Our present sorrowful protest is not a matter of this man or that, this error or that, but of principle. There is either something essential to a true faith--some truth which is to be believed--or else everything is left to each man's taste. We believe in the first of these opinions, and hence cannot dream of religious associations with those who might on the second theory be acceptable. Those who are of our mind should, at all costs, act upon it.Separation, The Only Complete Protest
At any rate, cost what it may, to separate ourselves from those who separate themselves from the truth of God is not alone our liberty but our duty. I have raised my protest in the only complete way by coming forth, and I shall be content to abide alone until the day when the Lord shall judge the secrets of all hearts; but it will not seem to me a strange thing if others are found faithful and if others judge that for them also there is no path but that which is painfully apart from the beaten track. 2
Spurgeon’s sermon in print above is a penetrating reminder that there are doctrinal truths worth contending (Jude 3) over, and if need be making the difficult decision to “mark, avoid” and “withdraw” from brethren (Romans 16:17; 2 Thess. 3:4-6; 14-15).

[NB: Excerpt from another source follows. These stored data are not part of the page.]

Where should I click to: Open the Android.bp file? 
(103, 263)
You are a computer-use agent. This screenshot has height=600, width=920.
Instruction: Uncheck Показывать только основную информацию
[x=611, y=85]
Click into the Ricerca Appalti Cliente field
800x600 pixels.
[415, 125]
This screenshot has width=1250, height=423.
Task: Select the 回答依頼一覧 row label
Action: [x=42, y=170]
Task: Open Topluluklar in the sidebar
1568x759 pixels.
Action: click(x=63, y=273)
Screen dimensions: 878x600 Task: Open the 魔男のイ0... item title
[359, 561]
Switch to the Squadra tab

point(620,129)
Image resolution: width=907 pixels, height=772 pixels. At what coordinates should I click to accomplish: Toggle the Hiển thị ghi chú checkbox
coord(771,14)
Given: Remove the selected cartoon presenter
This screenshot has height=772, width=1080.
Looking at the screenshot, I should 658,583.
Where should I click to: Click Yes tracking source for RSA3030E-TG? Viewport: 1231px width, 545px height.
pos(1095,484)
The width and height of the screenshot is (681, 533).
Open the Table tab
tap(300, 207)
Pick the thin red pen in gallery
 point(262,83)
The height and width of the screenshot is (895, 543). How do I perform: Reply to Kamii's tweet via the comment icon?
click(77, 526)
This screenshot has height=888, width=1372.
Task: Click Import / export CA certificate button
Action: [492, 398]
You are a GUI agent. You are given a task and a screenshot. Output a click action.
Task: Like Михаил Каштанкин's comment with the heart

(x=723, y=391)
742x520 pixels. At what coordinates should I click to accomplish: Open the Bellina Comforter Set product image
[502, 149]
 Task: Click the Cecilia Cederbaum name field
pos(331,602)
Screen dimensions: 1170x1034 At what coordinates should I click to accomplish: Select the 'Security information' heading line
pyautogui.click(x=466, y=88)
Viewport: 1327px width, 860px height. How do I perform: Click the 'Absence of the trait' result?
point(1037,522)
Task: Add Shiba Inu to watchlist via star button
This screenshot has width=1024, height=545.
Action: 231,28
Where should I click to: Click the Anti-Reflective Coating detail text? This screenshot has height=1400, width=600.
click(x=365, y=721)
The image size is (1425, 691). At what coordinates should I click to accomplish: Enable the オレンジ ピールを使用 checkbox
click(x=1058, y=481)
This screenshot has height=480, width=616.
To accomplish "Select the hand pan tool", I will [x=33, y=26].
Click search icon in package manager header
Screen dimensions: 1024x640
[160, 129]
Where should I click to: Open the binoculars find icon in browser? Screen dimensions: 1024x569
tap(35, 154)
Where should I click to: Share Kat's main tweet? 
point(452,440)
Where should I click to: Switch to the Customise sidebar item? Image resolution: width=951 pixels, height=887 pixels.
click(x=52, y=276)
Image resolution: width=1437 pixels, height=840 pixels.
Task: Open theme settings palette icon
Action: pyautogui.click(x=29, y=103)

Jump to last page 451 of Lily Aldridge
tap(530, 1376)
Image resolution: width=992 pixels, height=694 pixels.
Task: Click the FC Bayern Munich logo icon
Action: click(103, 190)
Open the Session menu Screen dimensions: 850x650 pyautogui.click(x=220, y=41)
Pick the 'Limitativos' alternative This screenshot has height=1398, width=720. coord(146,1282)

The current debate over the “Crossless” gospel is one of those truths that meets the criteria for the biblical mandates to “contend” and/or “withdraw.”
To reiterate from Spurgeon, “Fellowship with known and vital error is participation in sin. . . . To pursue union at the price of truth is treason to the Lord Jesus’”
LM
1. E. Wayne Thompson, This Day in Baptist History, p. 529.
2. Sword of the Lord, September 9, 1994.